Name: Marla Forrester
Title: Waitress
“The weekend hasn’t been as tough as it could have been,” Marla Forrester shared with Thursday Food. The team never had to work any extra hours and once it was clear what our duties were, we have been successfully accomplishing our tasks.” It has been smooth sailing for the waitress since she joined the staff at the hotel in February of this year. “I have done similar work with the ClubHotel Riu Negril, which is where I received essential training. The pride felt from seeing guests smile at the end of their meal does it all for me,” she shared with a smile.
At the moment, Forrester is busy learning more on the job and said the experience is critical for her to achieve her five-year goal of becoming food and beverage manager. As she works with this goal in mind, she explained, “The mission is to always treat all guests with respect and remain professional, no matter the situation. Each member of staff here has an important role to play in the continued success of the hotel.”
Name: Theresa Parkinson
Title: Waitress
It’s been just over two years since Theresa Parkinson has been working at the Grand Palladium. Having been in the profession for six years, she shared, “It’s a great opportunity for me to meet people from all walks of life. It is a great means for business opportunities and I have been fortunate to meet Danielle Steel.” Though she has not received any formal training, she was quick to point out that she has “learnt so much from actual experience. I started out in Negril working at several small hotels before becoming a member of staff at the Grand Palladium.”

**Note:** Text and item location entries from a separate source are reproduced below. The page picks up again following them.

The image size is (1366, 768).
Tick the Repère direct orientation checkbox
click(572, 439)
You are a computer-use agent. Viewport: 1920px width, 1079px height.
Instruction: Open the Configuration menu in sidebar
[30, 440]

For Parkinson, the major difference has been the size of the resort. “This hotel is huge and especially with the holiday season, we have to serve more than 2,000 guests on a daily basis. It is a lot of work; however, much like the health of our guests, the health of the staff is vital to completing the daily tasks.” As for her outlook on the future, the waitress shared, “Formal training is definitely in the near future and the goal is to learn as much as possible in order to attain a management position in the food and beverage industry.”